Clinical application of pepsinogen to screening benign and malignant gastric diseases

目的:探讨血清胃蛋白酶原在良恶性胃部疾病诊断中的应用价值。方法:应用化学发光微粒子免疫分析法检测222例不同胃部疾病患者PGⅠ、PGⅡ并计算其比值(PGR)。结果:采用单因素方差分析,发现PGⅠ、PGR在胃癌组与其他3组差异具有统计学意义(P<0.05),十二指肠溃疡组PGⅠ水平升高(P<0.05)。PGⅠ、PGR诊断胃癌的最佳临界值分别为66.9 ng/m L和4.43,诊断胃癌ROC曲线下面积分别为0.641、0.681,灵敏度分别为51%、55%,特异度分别为73%、80%,将PGⅠ与PGR进行串联后其灵敏度为28.1%,特异度提高为94.6%。

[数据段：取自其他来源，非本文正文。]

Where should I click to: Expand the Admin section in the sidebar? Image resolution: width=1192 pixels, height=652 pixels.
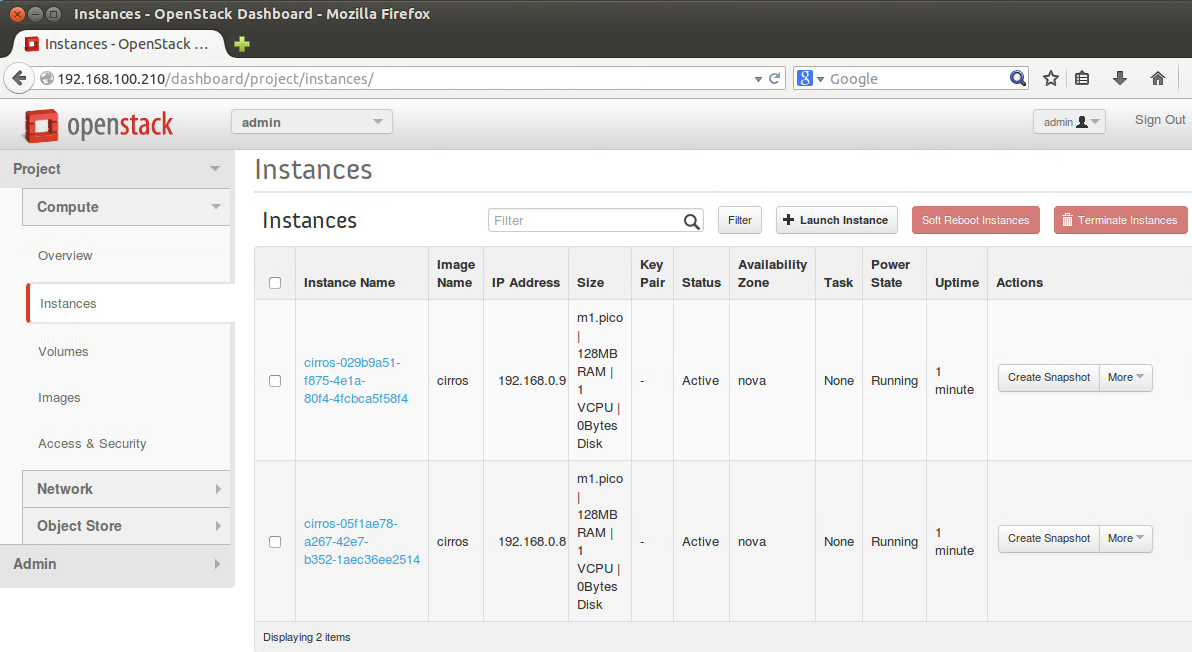click(118, 564)
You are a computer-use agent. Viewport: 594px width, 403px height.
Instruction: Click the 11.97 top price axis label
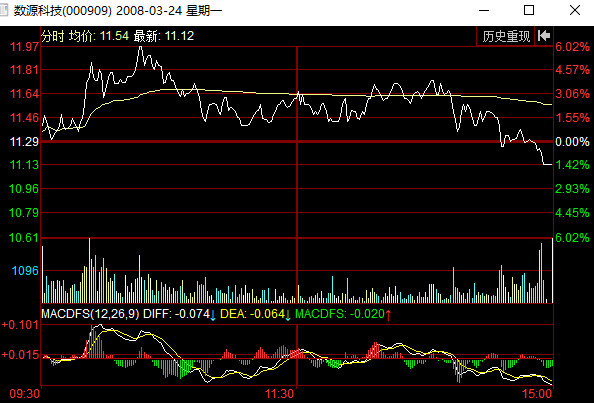point(24,47)
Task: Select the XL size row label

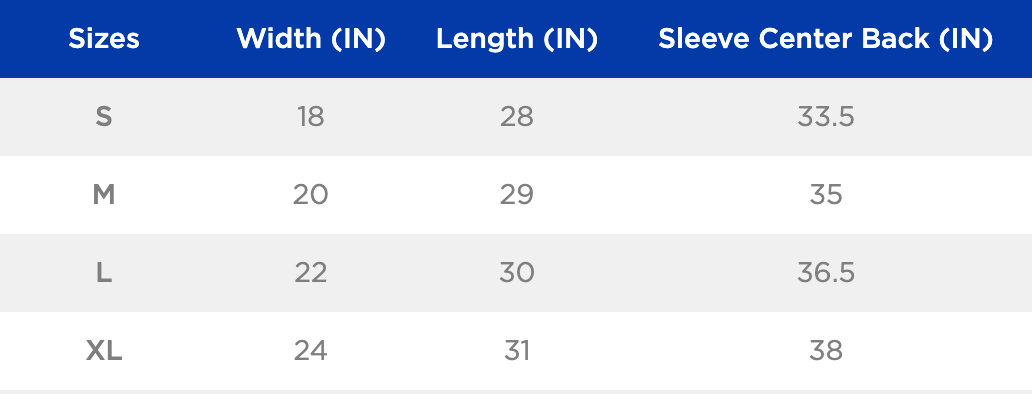Action: click(x=104, y=351)
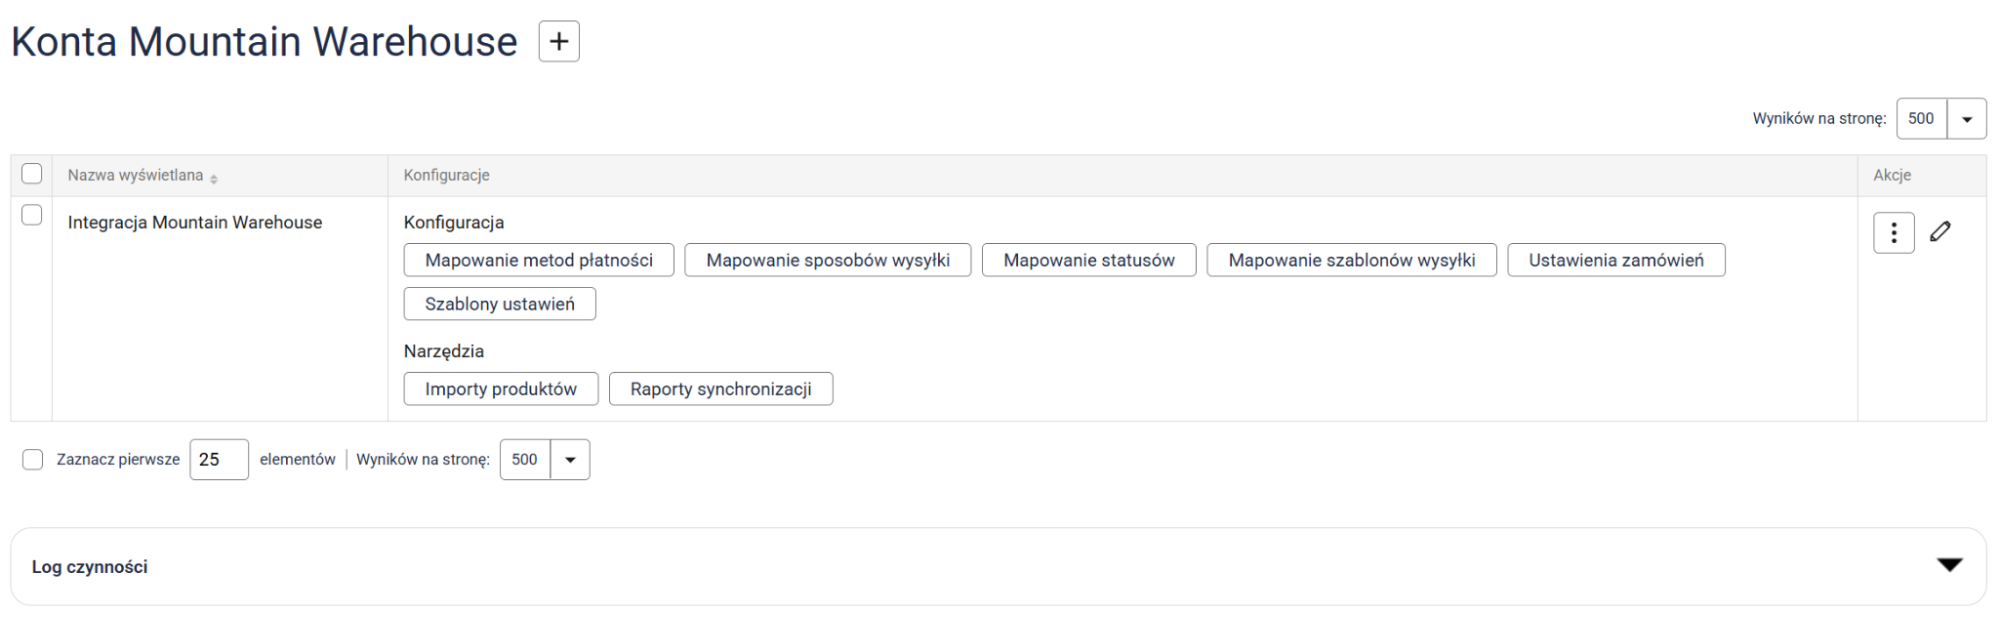Check the Integracja Mountain Warehouse row checkbox

(x=32, y=215)

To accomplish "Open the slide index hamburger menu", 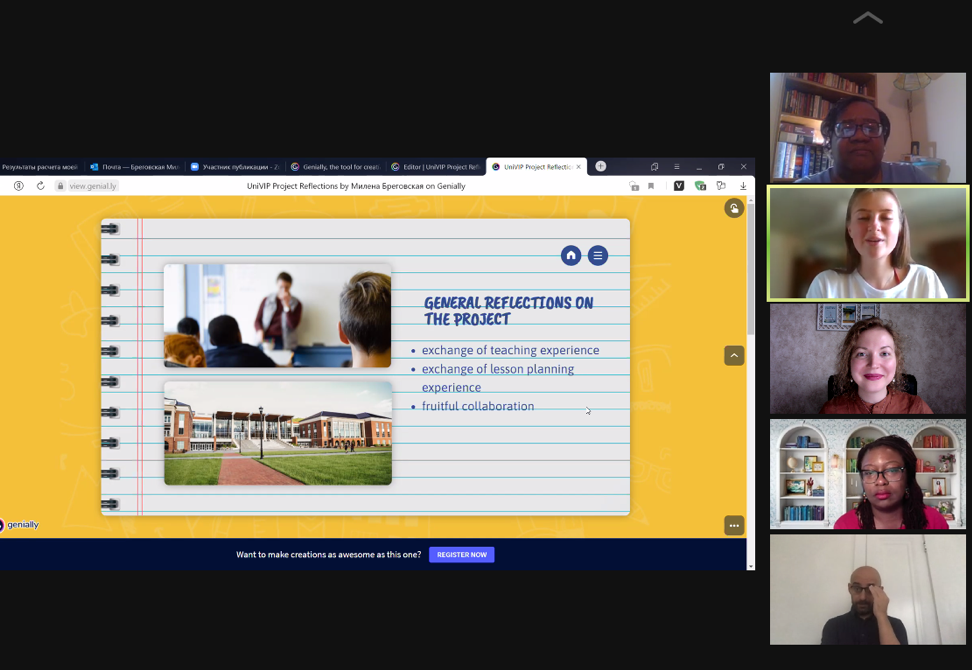I will (x=598, y=255).
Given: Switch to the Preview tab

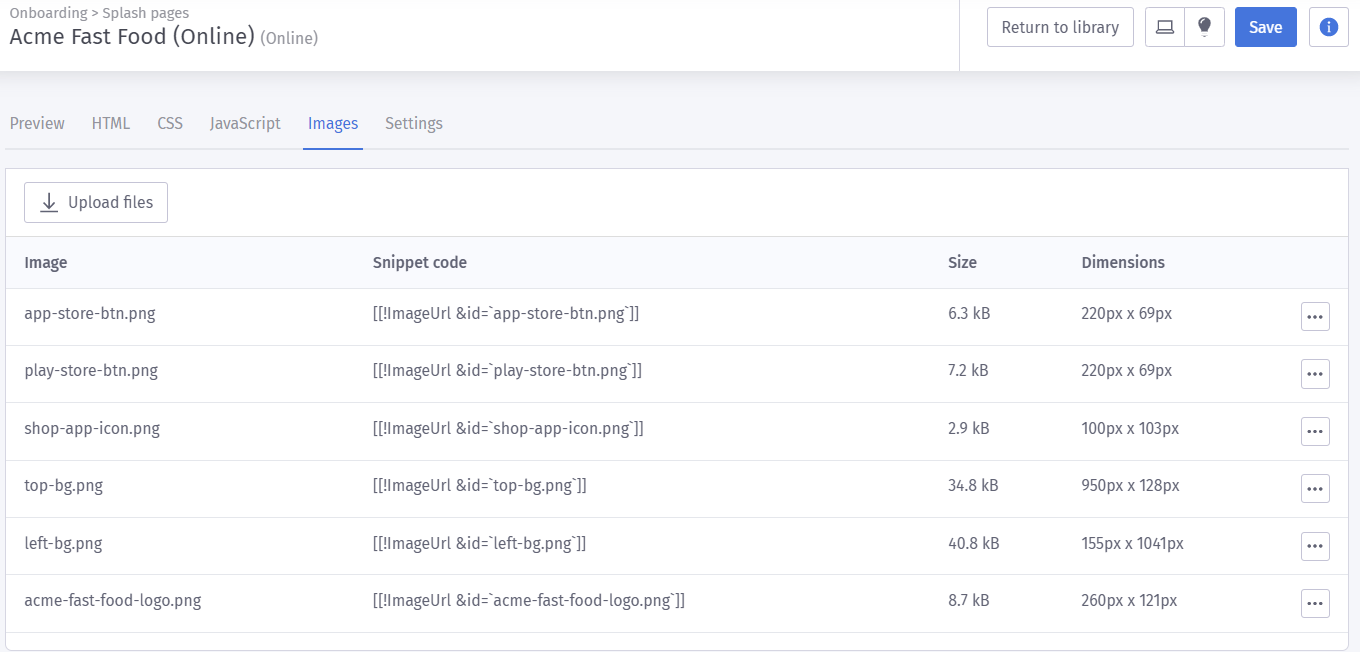Looking at the screenshot, I should tap(37, 124).
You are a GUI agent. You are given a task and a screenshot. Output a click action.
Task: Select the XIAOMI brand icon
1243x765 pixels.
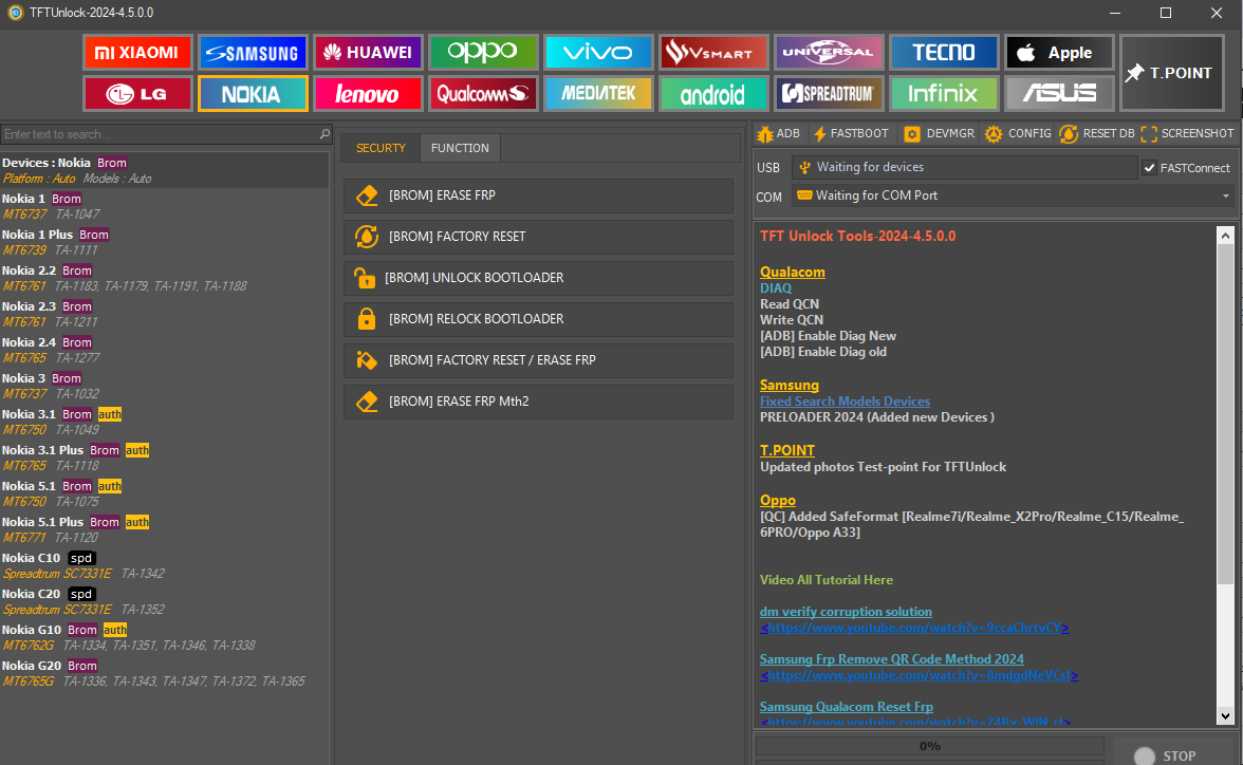(137, 52)
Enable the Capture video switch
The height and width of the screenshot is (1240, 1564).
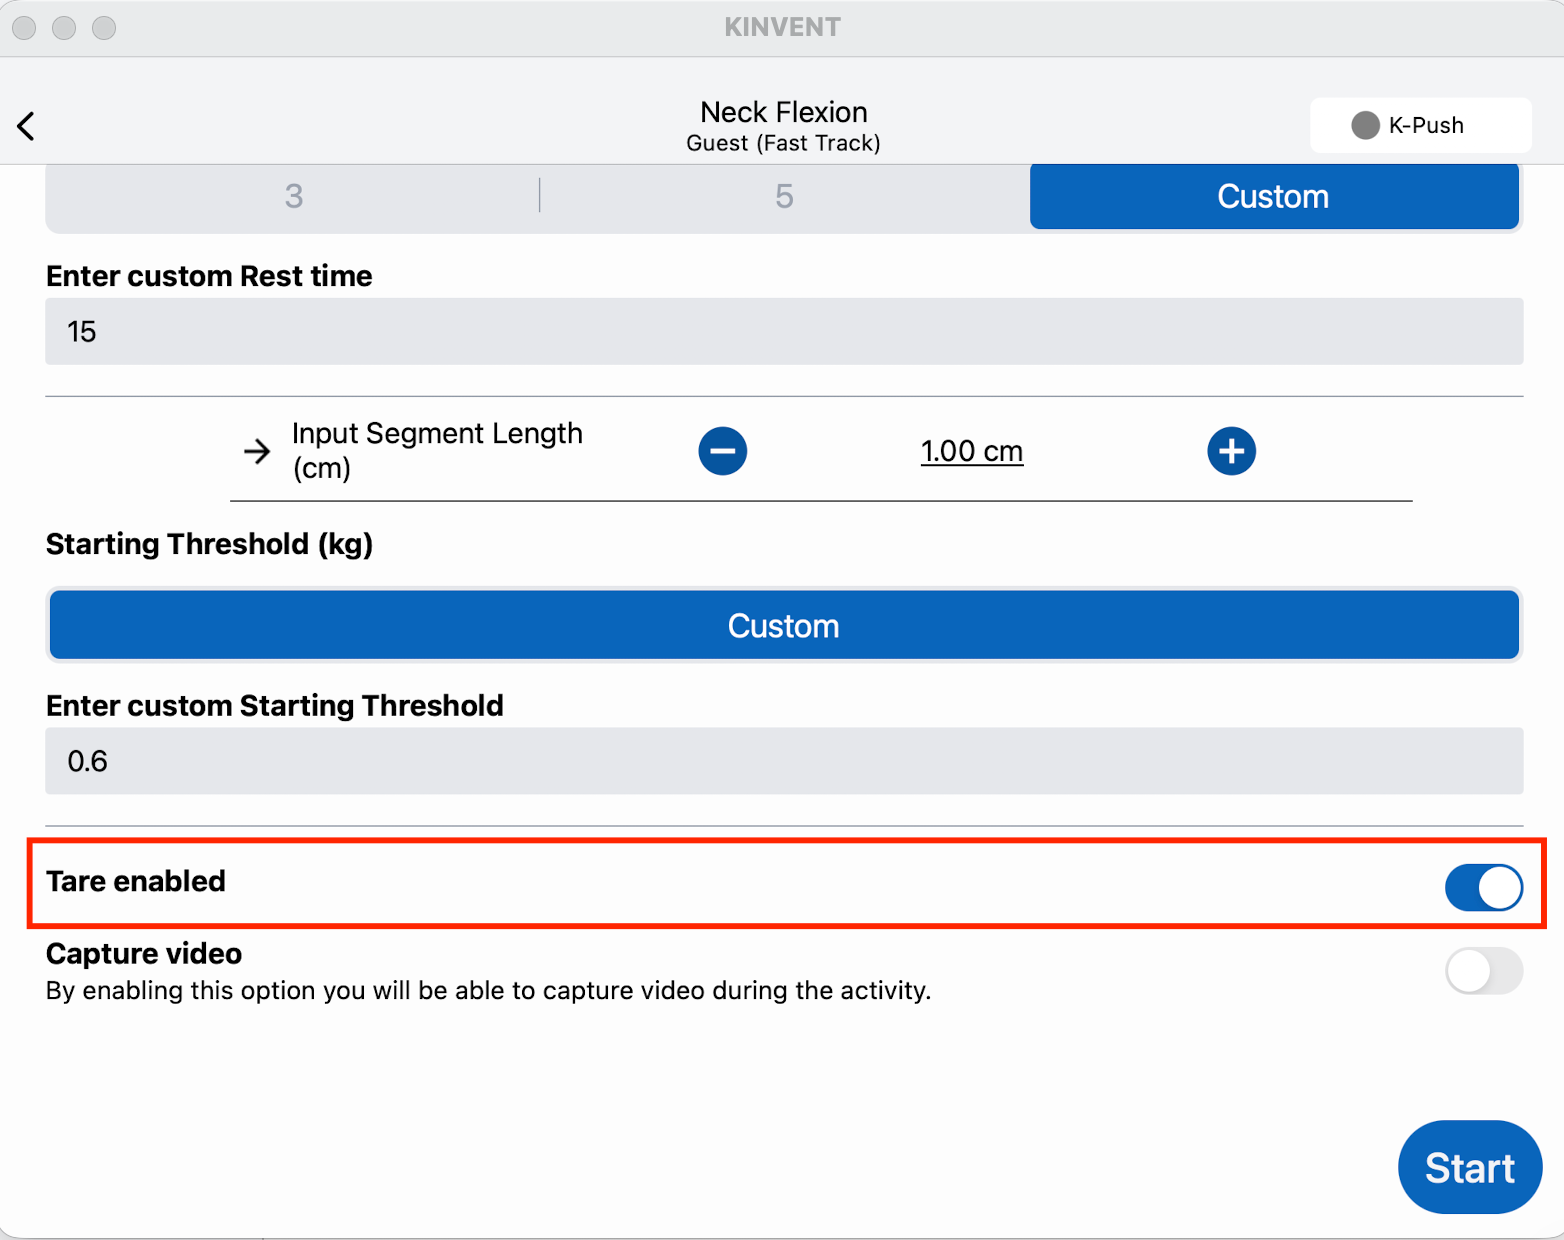[1483, 971]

PGⅠ、PGR和PGⅠ+PGR串联后胃癌组阳性率高于其他3组(PGⅠ,χ~2=15.878,P=0.001;PGR,χ~2=33.881,P=0.000;PGⅠ+PGR,χ~2=37.303,P=0.000)。结论:PGⅠ、PGR对胃部良恶性病变鉴别具有重要的应用价值,值得临床推广。

Objective： To assess the value of pepsinogen in differential diagnosis of benign and malignant gastric diseases. Methods： Chemiluminescence microparticle immunoassay was used to determine the levels of PGⅠ and PGⅡ as well as the ratio of PGⅠ/PGⅡ（ PGR） in 222 patients with diverse gastric diseases. Results： One-way analysis of variance indicated that the serum levels of PGⅠand PGR in gastric cancer group were significantly different from those in the 3 other groups（ P0.05）. Evidently increased PGⅠ level was seen in patients with duodenal ulcers（ P0.05）. By the receiver operating characteristic（ ROC） curve,the cut-off value was 66.9 ng/m L for PG I and 4.43 for PGR,and area under ROC was 0.641 and 0.681,respectively（ sensitivity 51% vs.55%; specificity 73% vs. specificity 80%）. Sensitivity and specificity were increased to 28.1% and 94. 6% by combined use of PGⅠand PGR in diagnosis of gastric cancer,and the positive rate of PG I,PGR and combined detection of PGⅠand PGR in gastric cancer group were significantly higher compared to 3 other groups（ PGⅠ,χ~2= 15.878,P = 0.001; PGR,χ~2= 33.881,P = 0.000; PGⅠ＋PGR,χ~2= 37.303,P = 0.000）. Conclusion： Serum PG I and PGR determination can be valuable in differential diagnosis of gastric benign and malignant lesions,and worthy of the clinical recommendation.